ノルウェーに350人あまりが暮らすソマロイ(Sommarøy)という小さな島がある。この島には「あるもの」がない。それは私たちにとって欠かせないものであり、形ないものでもある「時間」だ。

もちろん時間が存在していないわけではなく、住民たちが「時間の呪縛」から逃れることを強く望んでいるという。

夏は太陽が24時間島を照らす

ノルウェーのような高緯度地域には、白夜と極夜を経験できる場所がある。ソマロイもそんな場所の1つだ。

ここでは11月~1月が極夜であり、人々は24時間を暗闇の中で過ごす

一方夏になれば、1日中太陽が顔を出している。具体的には5月18日~7月26日まで、人々は日光に照らされ続けて生活をするのだ。

日本の私たちからすれば想像できない暮らしだが、確かにそうした環境の中では時間の重要性が低くなることもうなずける。

Credit: pixabay / 真夜中の太陽

この「時間廃止キャンペーン」を推進するリーダーであるKjell Ove Hveding氏は、「私たちの目標は、24時間の中で完全なフレキシビリティを提供することです。午前4時に芝刈りをしても構いません」と語っている。

島の主な産業は観光業と漁業であり、島民は時間に縛られない生活を望んでいる。つまり彼らは四六時中太陽を浴びる生活の中で、「やりたいときにやりたいこと」がしたいのだ。

ここでは、深夜の2時に友人とビーチでコーヒーを飲み交わすことも日常茶飯事だというのだから、確かにQOLは高そうだ。

観光にも良い影響が

ノルウェー科学技術大学のTruls Egil Wyller教授も、この取り組みについて「魅力的なコンセプト」であると称賛している。

教授は「社会が時間によって規定され、非常に特殊な方法によって規律されてきたのは、ほんの2世紀前からです。それ以前は必要に迫られれば働き、お腹が空けば食べ物を食べ、疲れたら横になっていました。しかし現代では、起床時間をはじめとしたすべては、時間によって定められたペースでコントロールされています」と語っている。

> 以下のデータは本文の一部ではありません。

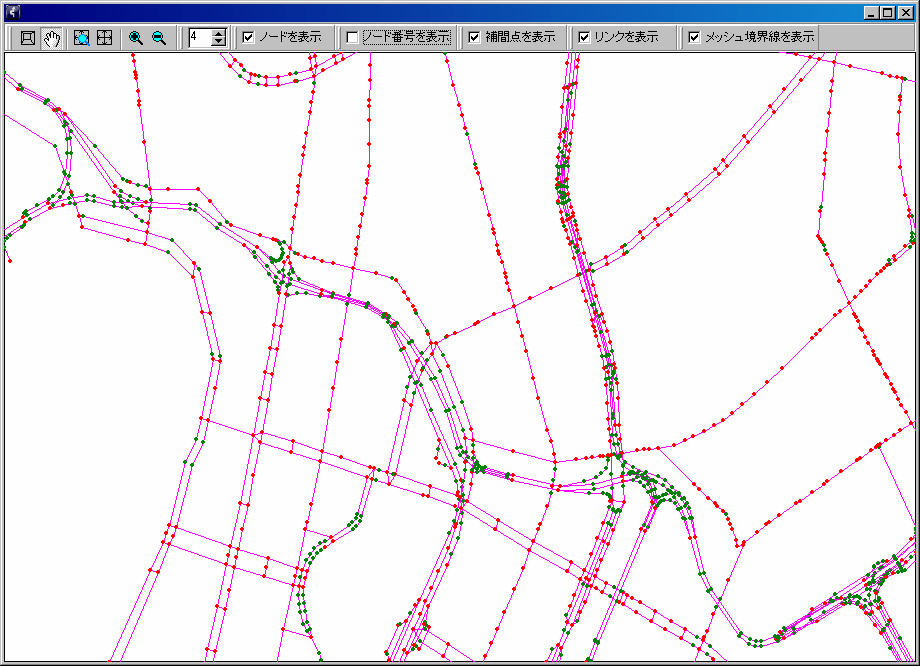Click the zoom-to-area magnifier icon
Viewport: 920px width, 666px height.
82,37
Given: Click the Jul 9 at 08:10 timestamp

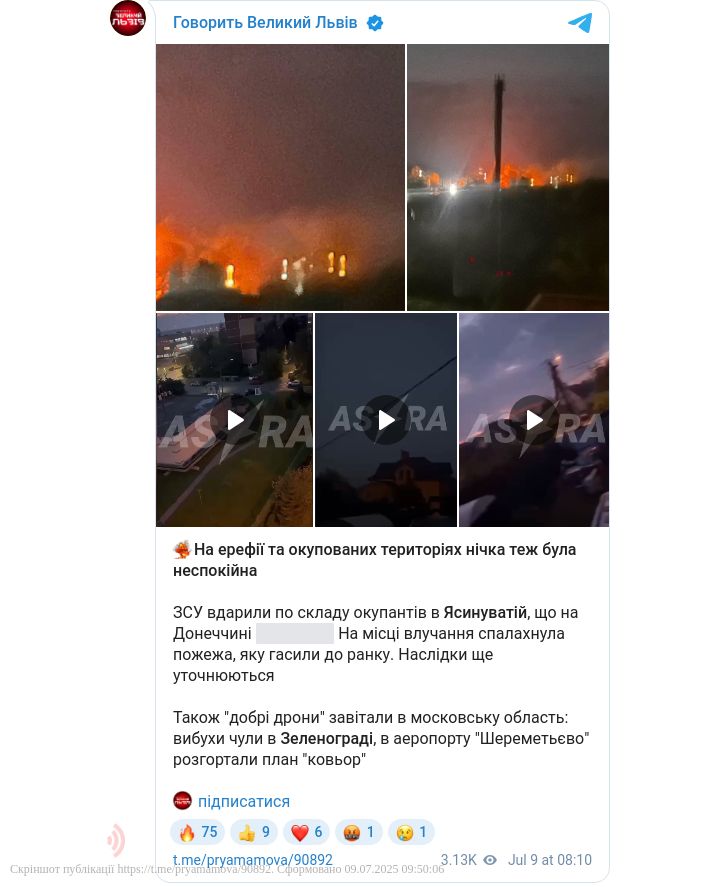Looking at the screenshot, I should click(550, 860).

さらに観光客にとってもこのコンセプトは魅力的なようだ。この島に続く橋に腕時計を結びつけて上陸し、この「時間のない島」を心ゆくまで楽しもうとする人もいるという。

いかに人々が時間からのストレスを日常的に受けているかが伺える。

Credit: pixabay

とはいえ、この試みには難しい側面もある。たとえばホテルでは、チェックイン/アウトの管理が困難となる。また、バーやレストランでも営業時間がハッキリとしなくなるため、実現のためには観光客をはじめとした人々の寛容な心が必要となりそうだ。

先週、このアイディアについての島民の嘆願書が地方議員へと提出された。本当にこの島が「時間」を捨てるかどうかはまだ分からないが、特に時間にうるさい我々日本人には、この島がとても魅力的に映るのではないだろうか。